Friday, October 09, 2009

Disruptive business model for telephony

@martingeddes believes that "voice telephony is a market full of potential for the service providers, applications developers and innovators, and full of promise for both end customers and upstream business organisations such as contact centre operations" (New business model aims to bring voice back, BT plc Innovation).

"What would really be disruptive is the complete turning upside down of the telephony business model."

Martin identifies three key challenges, which roughly correspond to the three asymmetries identified by Philip Boxer and myself in Metropolis and SOA Governance (Microsoft Architecture Journal, July 2005).

Martin's first challenge is how users connect. “In the case of contact centres, traditional outbound calling can be unproductive for agents with an average of around fifty per cent of an agent’s time being spent on useful calls.”
The third asymmetry requires separating out the different contexts of use
Martin's second challenge is how upstream business and end-users interact. “This is where we would need to integrate our understanding of the customer with what the upstream organisation wants to do to interact with them.

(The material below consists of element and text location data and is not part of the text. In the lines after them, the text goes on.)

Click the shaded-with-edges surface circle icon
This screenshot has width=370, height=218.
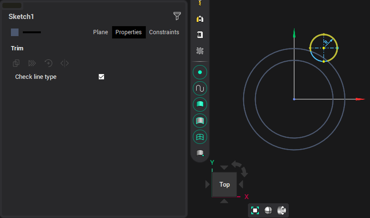coord(200,121)
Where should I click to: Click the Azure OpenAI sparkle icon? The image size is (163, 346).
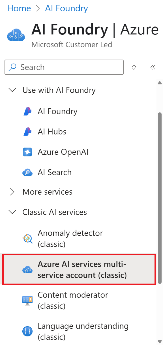point(27,152)
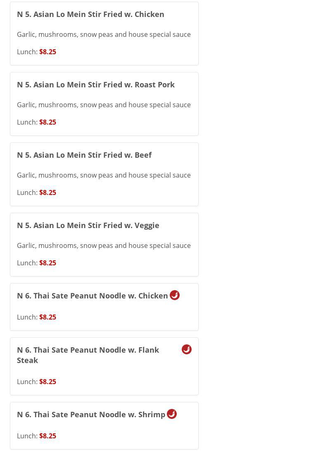Viewport: 318px width, 452px height.
Task: Select Thai Sate Peanut Noodle w. Chicken title
Action: pyautogui.click(x=93, y=296)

Small, network and applications-based intelligent telephony improvements that enable this to happen could lead to profitable interactions for businesses and better experiences for end-customers.” The second asymmetry requires separating out business models that can organize supply from the solutions that are on offer.
Martin’s final challenge relates to how transactions will work. “The key here is developing and implementing intelligent telephony services.”The first asymmetry involves separating out technology from the supply of specific products.

To become better at capturing asymmetric forms of demand, an organization such as BT needs leadership that will enable it to do two things:
  • Take power to the edge of the organization: The people at the edge of the organization with the relationship to the asymmetric demand must be able to organize the business model they need to capture that demand. 
  • Develop an agile infrastructure: providing business services that can be orchestrated and composed at the edge in response to the particular forms of demand they are targeting. This then allows the supply-side of a business to extract economies of scale or scope when providing support across multiple business models.